Tudo isto é de tal maneira complicado que os fãs da saga da Guerra das Estrelas fazem o luto de Carrie Fisher como se fosse de facto Leia que tivesse morrido. Para os fiéis que seguem a Força, ambas são uma única pessoa. E se isso pode ser mágico do lado de cá do ecrã, seria certamente terrível para a atriz. A maior das sortes (menos de 20 anos e uma estrela no cinema) transformou-se na maior das maldições e nunca houve muito que Fisher pudesse fazer.

Com Han Solo isto não aconteceu porque Harrison Ford seguiu em frente, fez “Indiana Jones”, “Blade Runner”, “Presumível Inocente”, “A Testemunha” e “Uma Mulher de Sucesso”. Fugiu depressa e fugiu bem. Mark Hammil nunca teve por onde fugir porque não sabia como nem podia e, na verdade, Luke Skywalker — que a Força nos perdoe o sacrilégio — não é a mais memorável das personagens. Fisher tramou-se. Quando aparecia fora das questões do Espaço (em “Ana e as Suas Irmãs” ou “Um Amor Inevitável”, por exemplo), aparecia quase sempre bem, mas por pouco tempo. E em metade das circunstâncias surgia como “herself”, “ela própria”, algo muito bonito se acontecer de quando em vez e em momentos de idade avançada, vá.

Há uma cena chave no primeiro de todos os filmes de Guerra das Estrelas (agora escreve-se Star Wars em todas as línguas, certo?). Quando Luke e Han salvam Leia na prisão da Estrela da Morte, é ela a primeira a enfiar-se pela conduta do lixo, antes até de Chewbacca, aquele gigante feito de pelo, força e coragem. Leia, sem medo e cheia de vontade, para se salvar e depois resgatar o Universo.

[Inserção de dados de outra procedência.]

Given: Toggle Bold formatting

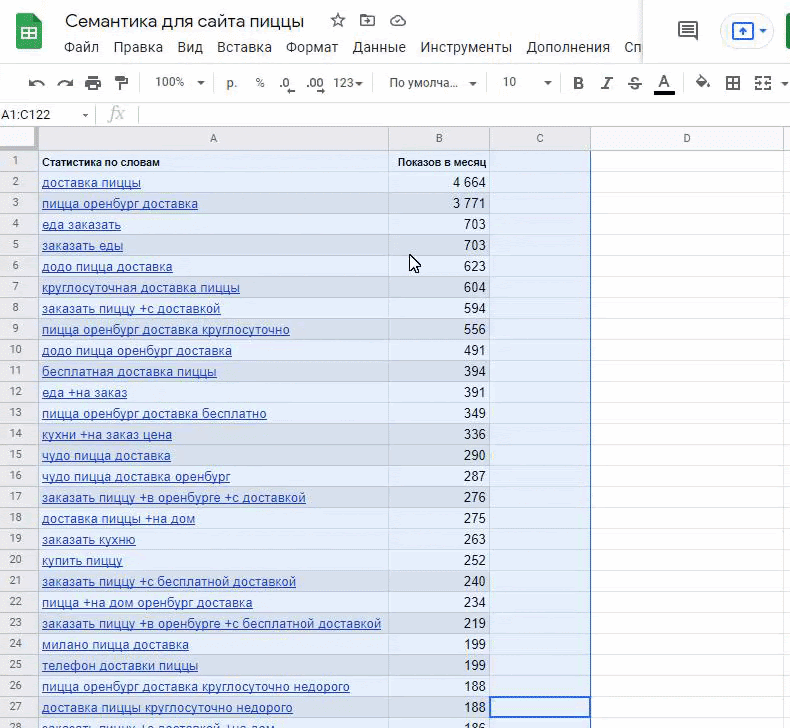Looking at the screenshot, I should [x=578, y=83].
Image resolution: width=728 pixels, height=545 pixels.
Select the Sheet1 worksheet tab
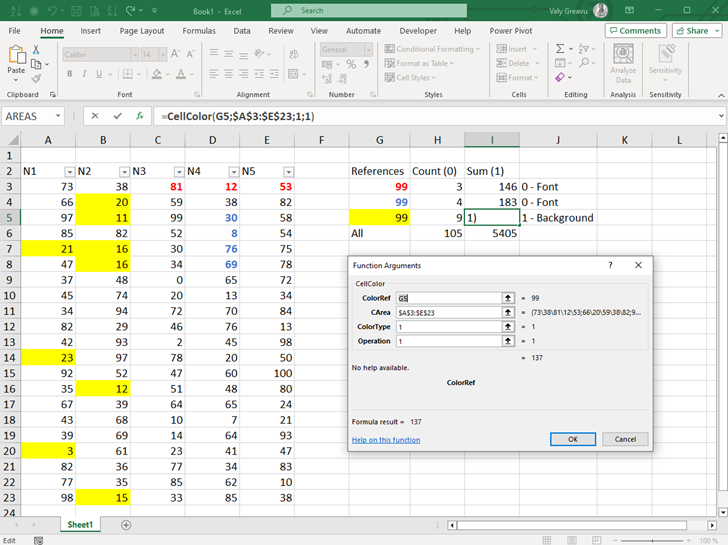(79, 525)
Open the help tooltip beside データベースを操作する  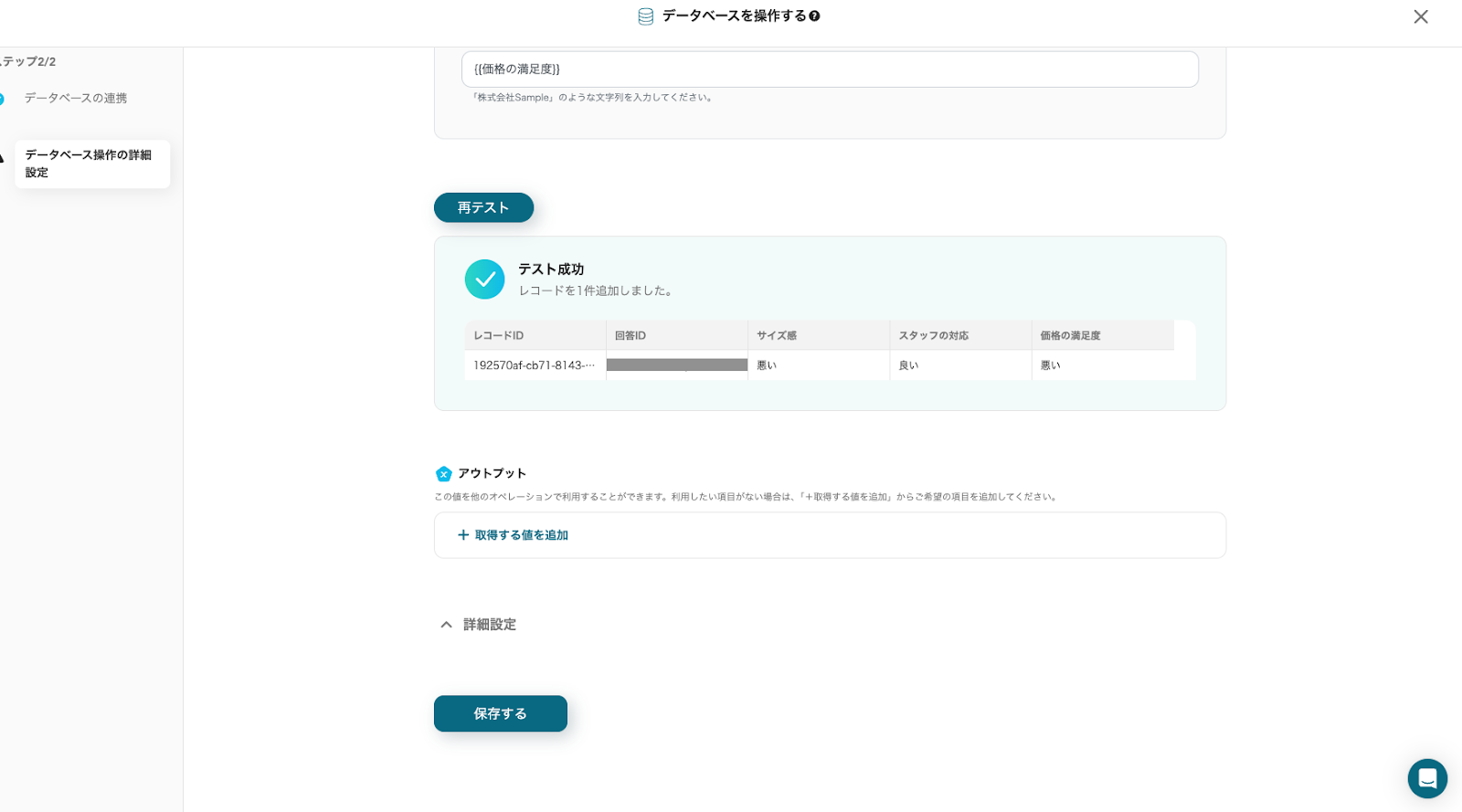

Tal e qual o que se passava com Carrie Fisher, a querer fugir da fama dos pais — Eddie Fisher e Debbie Reynolds — para construir a sua. Fê-lo com uma eficácia tremenda mas sem querer minou o próprio enredo. Haveria de o fazer noutras ocasiões da vida pessoal mas com nenhum dos acidentes de percurso se livrou de ser para sempre a Princesa Leia. E a Guerra das Estrelas sem ela não existe. Certo, já estamos aqui a confundir as duas coisas, Fisher e a personagem. Mas é difícil, neste caso, não seguir pelo Lado Negro da Força. Carrie que nos perdoe.